**Provided records:**
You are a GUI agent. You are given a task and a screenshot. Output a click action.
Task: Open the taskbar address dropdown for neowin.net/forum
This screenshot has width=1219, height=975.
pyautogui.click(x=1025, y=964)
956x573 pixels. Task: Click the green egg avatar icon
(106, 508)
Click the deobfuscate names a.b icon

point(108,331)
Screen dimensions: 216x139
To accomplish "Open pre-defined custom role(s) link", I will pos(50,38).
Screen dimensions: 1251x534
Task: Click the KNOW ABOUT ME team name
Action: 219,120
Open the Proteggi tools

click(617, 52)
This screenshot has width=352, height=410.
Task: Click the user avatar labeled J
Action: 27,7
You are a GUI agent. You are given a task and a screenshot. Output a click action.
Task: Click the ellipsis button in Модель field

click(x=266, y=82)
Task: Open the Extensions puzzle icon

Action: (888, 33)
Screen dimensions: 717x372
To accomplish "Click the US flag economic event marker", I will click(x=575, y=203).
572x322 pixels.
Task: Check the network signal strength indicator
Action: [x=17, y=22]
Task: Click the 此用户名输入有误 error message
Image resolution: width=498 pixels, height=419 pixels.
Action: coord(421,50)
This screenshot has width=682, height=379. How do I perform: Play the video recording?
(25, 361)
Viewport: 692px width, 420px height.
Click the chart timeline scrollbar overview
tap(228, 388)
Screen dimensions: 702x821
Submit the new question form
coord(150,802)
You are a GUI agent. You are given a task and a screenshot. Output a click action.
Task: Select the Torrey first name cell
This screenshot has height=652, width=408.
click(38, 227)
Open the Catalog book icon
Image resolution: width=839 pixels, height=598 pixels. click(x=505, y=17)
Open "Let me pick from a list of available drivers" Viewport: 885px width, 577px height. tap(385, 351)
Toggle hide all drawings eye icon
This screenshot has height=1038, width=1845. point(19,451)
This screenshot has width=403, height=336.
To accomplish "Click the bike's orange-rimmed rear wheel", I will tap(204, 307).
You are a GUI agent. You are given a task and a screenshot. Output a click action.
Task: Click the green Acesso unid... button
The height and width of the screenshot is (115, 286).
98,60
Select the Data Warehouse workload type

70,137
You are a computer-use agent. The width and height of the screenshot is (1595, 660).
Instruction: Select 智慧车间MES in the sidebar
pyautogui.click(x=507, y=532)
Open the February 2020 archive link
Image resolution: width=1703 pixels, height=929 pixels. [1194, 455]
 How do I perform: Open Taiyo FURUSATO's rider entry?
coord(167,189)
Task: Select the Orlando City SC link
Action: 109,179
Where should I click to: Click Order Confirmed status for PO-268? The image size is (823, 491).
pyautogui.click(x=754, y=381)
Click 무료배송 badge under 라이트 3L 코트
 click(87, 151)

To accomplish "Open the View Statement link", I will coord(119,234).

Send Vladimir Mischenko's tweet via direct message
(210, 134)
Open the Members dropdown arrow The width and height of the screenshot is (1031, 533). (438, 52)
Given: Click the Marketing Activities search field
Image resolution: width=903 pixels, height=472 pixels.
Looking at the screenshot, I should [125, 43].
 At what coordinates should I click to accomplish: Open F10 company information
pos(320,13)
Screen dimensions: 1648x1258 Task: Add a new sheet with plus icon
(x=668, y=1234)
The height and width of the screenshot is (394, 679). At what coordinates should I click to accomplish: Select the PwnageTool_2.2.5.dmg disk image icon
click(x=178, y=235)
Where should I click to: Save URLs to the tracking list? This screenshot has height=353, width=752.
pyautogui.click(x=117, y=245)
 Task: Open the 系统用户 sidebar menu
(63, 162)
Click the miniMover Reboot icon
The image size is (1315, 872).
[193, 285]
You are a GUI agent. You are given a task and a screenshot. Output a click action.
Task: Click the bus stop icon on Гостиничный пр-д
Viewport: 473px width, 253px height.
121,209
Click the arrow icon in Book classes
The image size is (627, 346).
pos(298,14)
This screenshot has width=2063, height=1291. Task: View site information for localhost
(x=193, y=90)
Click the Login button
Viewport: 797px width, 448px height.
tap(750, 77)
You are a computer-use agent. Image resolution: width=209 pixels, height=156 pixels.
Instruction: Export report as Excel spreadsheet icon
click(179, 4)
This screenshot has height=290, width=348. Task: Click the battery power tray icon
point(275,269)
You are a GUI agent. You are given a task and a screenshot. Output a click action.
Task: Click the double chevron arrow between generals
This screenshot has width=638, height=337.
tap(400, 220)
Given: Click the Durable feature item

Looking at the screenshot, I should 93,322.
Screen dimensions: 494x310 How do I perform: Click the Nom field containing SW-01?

**To be done:** Reproduce the lines from the line with "You are a computer-use agent. The" up to and including the line with "Image resolution: width=1703", keeping their wording unchanged.

**Answer for this exercise:**
You are a computer-use agent. The width and height of the screenshot is (1595, 660).
Instruction: Select 智慧车间MES in the sidebar
pyautogui.click(x=507, y=532)
Open the February 2020 archive link
Image resolution: width=1703 pixels, height=929 pixels. [1194, 455]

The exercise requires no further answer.